Rapidement, ma mère a compris que le mari de son amie ne ressemblait en rien à son époux. Stella vivait auprès d'un homme attentionné et gentil, Héléna cachait derrière son maquillage les traces de l'humeur du sien. Mes parents ont rapidement percé le personnage à jour. Sous ses airs de Monsieur propre se cachait un maître devenu expert dans l'art de la manipulation. Quand il venait manger à la maison, il offrait l'image d'un homme serviable mais mes parents ne s'étaient pas laissés bernés. Stella se faisait du souci pour son amie Hélèna. Le père de Jérémie était violent. Il buvait trop et déversait sa haine sur sa femme. Depuis la naissance de son fils, cela devenait récurrent. Tout le fond de teint du monde ne suffisait plus à dissimuler les bleus. Au grand désespoir de ma mère, Héléna trouvait toujours des excuses, du style : il était malheureux, son boulot compliqué et bien d'autres tissus de mensonges qu'elle brodait.

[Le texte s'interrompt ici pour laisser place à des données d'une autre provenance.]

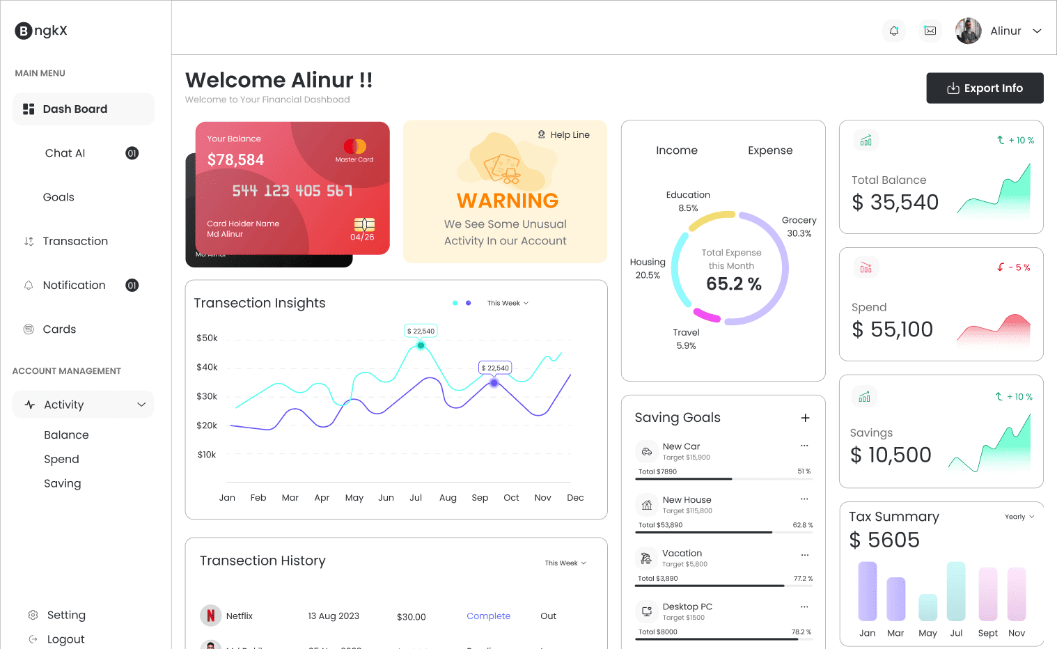Open the three-dot menu on New Car goal
The width and height of the screenshot is (1057, 649).
pyautogui.click(x=804, y=445)
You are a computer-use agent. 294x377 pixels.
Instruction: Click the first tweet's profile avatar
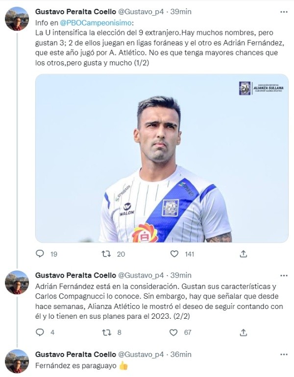point(17,19)
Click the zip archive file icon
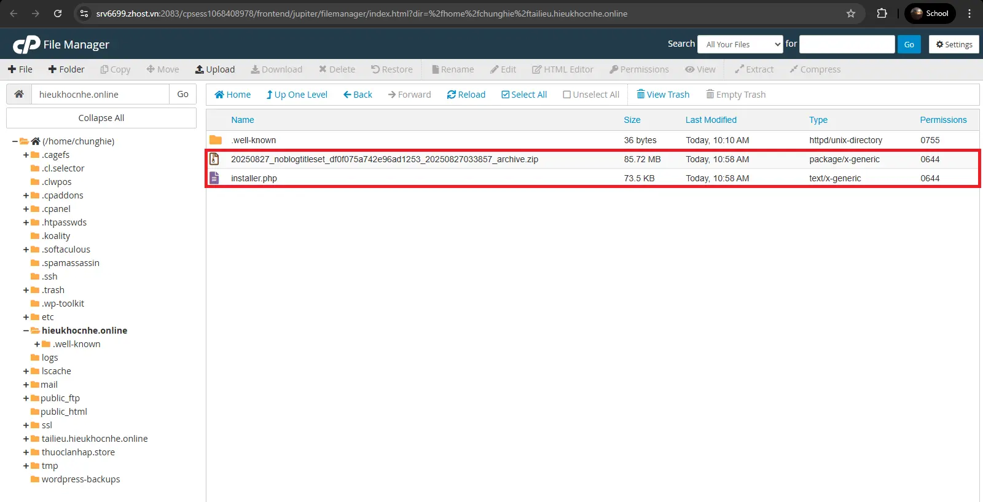983x502 pixels. point(214,159)
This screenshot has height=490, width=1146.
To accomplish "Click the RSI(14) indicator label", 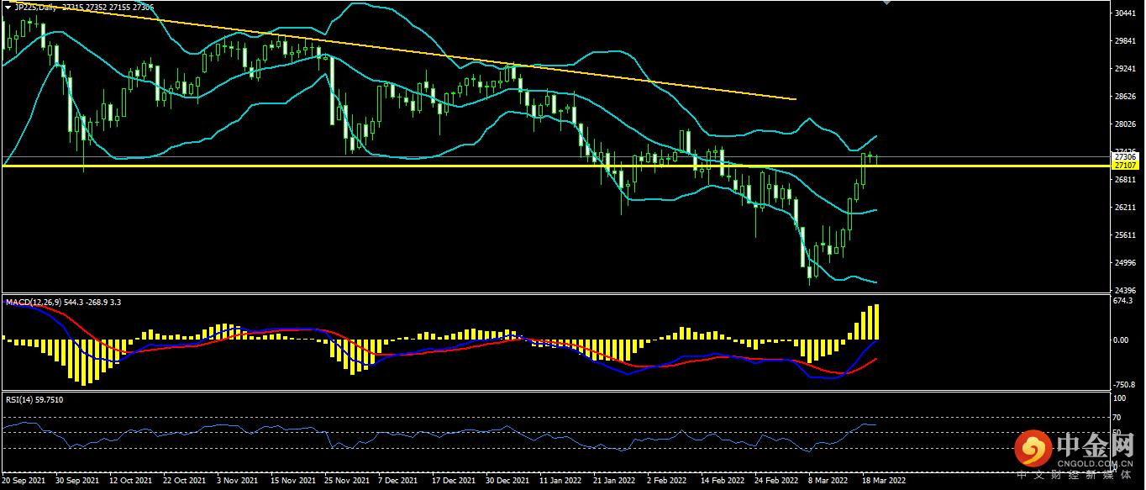I will (18, 400).
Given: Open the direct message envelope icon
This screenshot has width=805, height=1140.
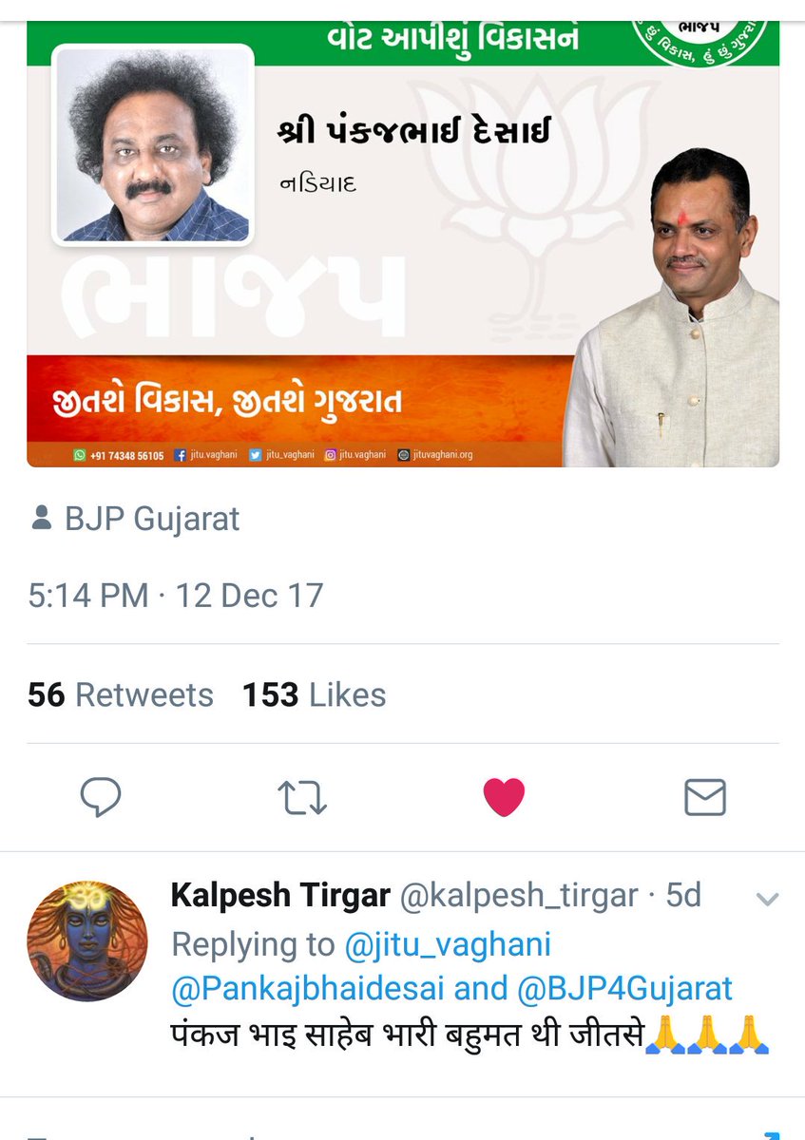Looking at the screenshot, I should 705,798.
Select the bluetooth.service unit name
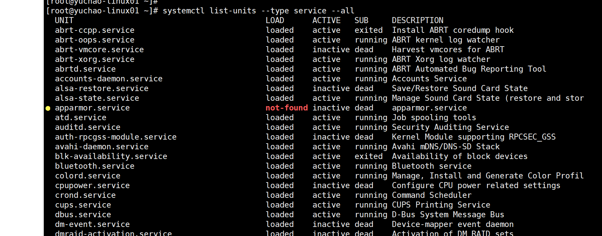 pyautogui.click(x=95, y=166)
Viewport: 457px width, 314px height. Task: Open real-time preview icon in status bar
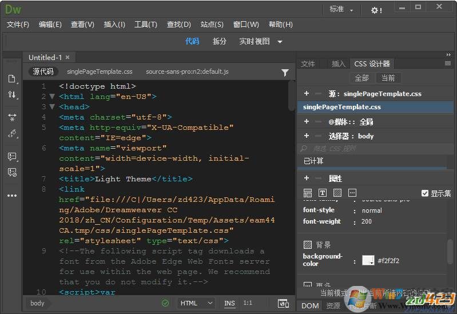283,303
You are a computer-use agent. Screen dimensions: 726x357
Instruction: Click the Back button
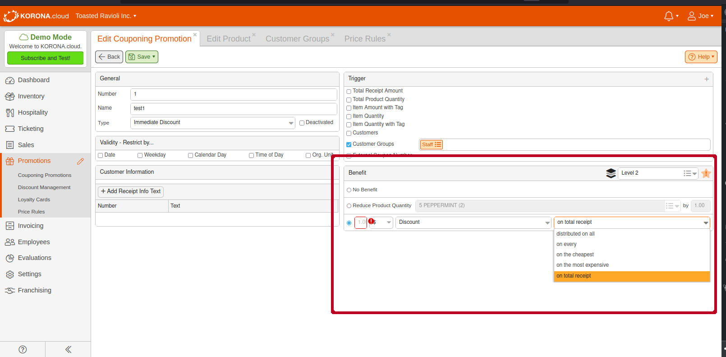[x=109, y=57]
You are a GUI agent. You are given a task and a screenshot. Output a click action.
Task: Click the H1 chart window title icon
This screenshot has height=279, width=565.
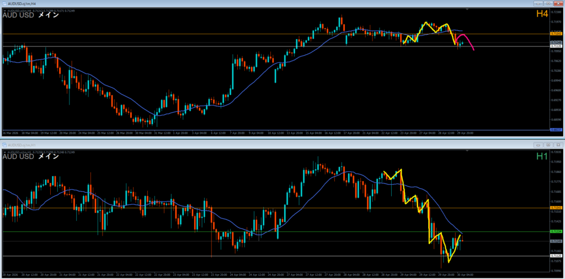coord(4,145)
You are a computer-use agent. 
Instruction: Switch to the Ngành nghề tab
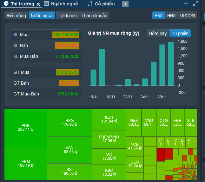64,4
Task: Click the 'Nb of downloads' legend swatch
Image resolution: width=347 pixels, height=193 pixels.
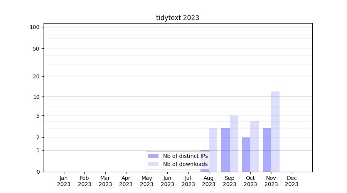Action: tap(153, 164)
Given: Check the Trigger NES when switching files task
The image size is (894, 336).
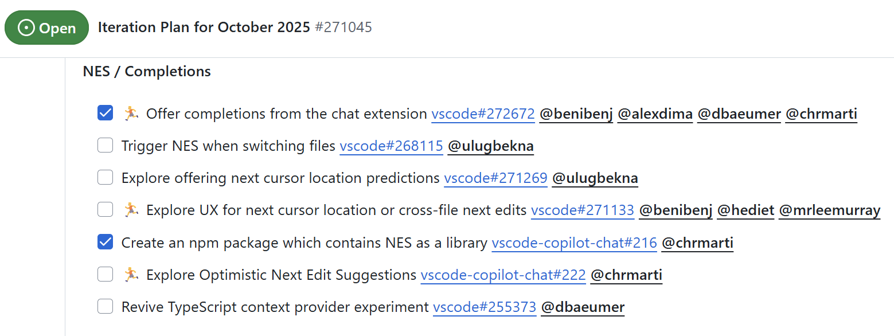Looking at the screenshot, I should (x=105, y=145).
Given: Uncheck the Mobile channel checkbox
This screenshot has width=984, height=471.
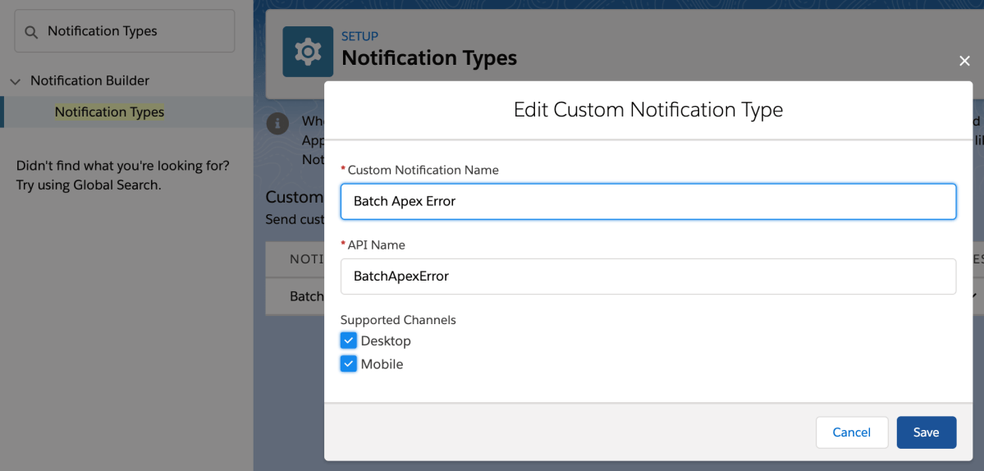Looking at the screenshot, I should (x=349, y=364).
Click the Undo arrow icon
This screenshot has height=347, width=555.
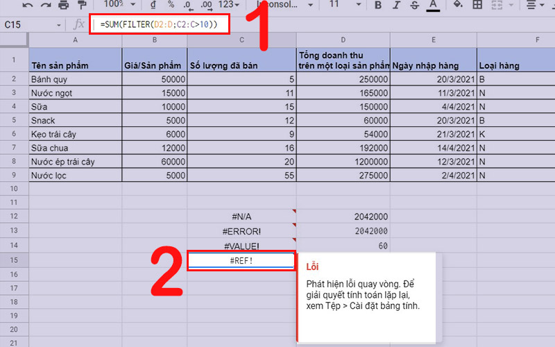coord(28,5)
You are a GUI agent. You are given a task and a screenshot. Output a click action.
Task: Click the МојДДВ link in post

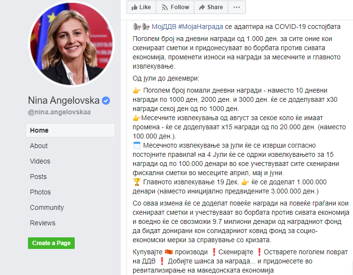[164, 27]
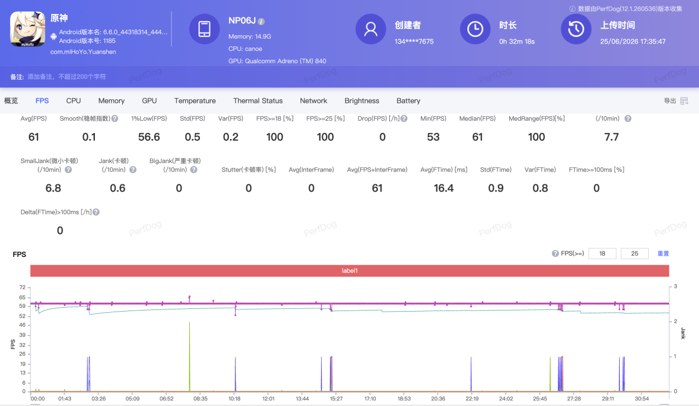
Task: Click help icon beside Delta(FTime)>100ms
Action: [x=96, y=212]
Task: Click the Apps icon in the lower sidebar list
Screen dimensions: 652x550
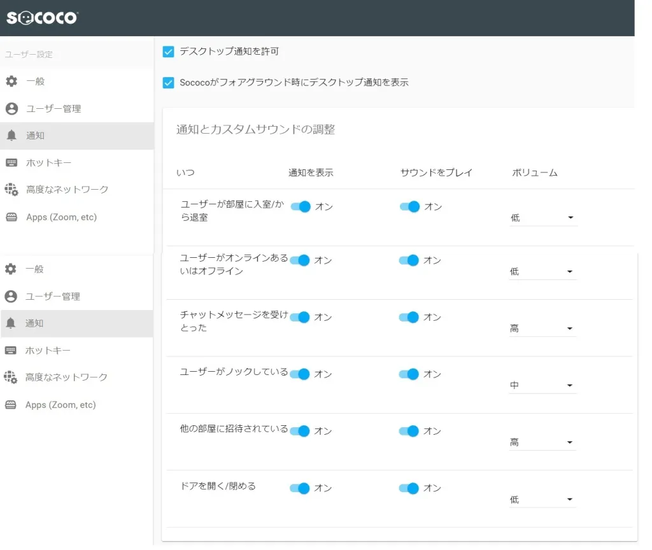Action: [x=11, y=405]
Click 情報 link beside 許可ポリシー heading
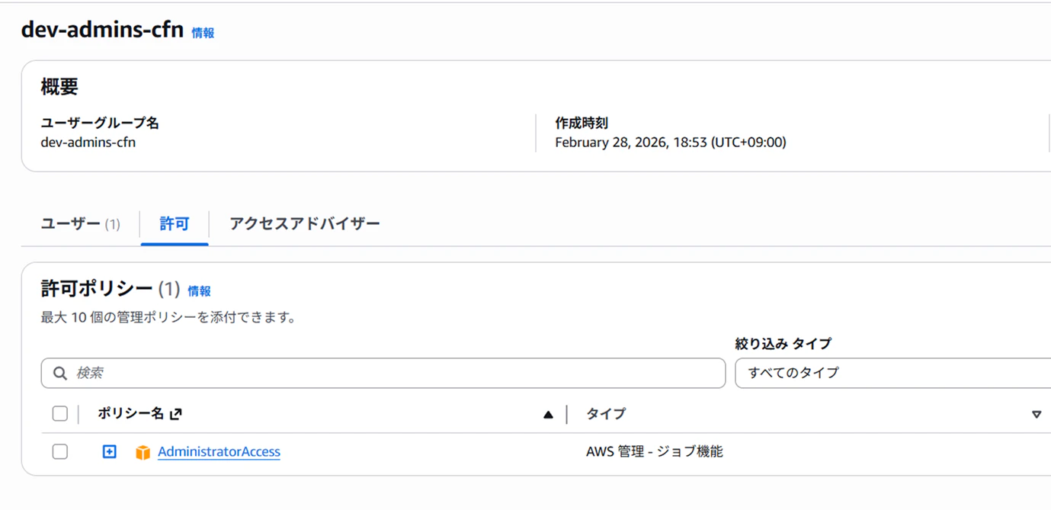 point(199,291)
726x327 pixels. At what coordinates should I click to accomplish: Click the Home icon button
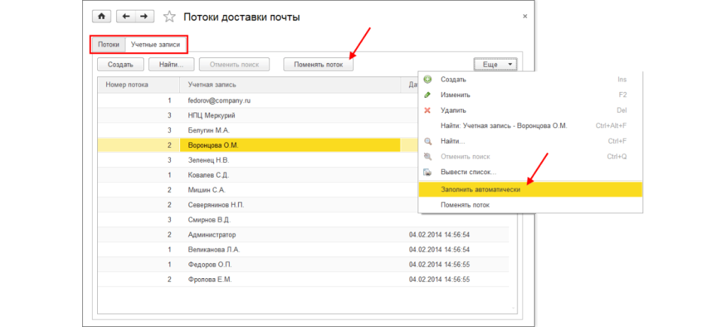[103, 16]
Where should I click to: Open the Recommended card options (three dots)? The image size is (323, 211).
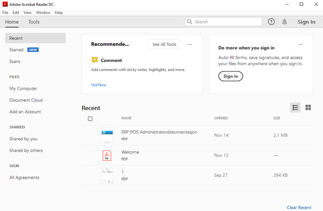(x=190, y=44)
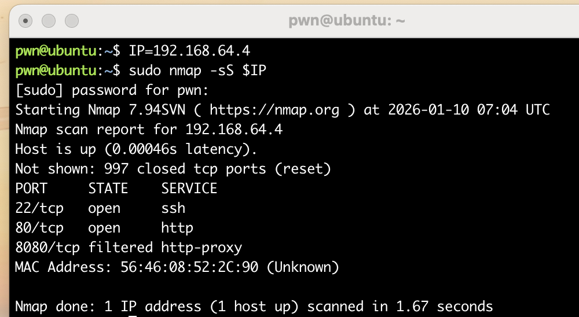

Ma mère impuissante en avait alors parlé à papa. De son côté, il s'était proposé d'aller lui dire ses quatre vérités. Héléna lui supplia de ne rien faire, que ce serait pire parce qu'il était très jaloux. Jérémie, lui n'en parlait pas, pourtant ses yeux rieurs s'éteignaient. Nous étions des enfants, pourtant on comprenait qu'il y avait un truc bizarre.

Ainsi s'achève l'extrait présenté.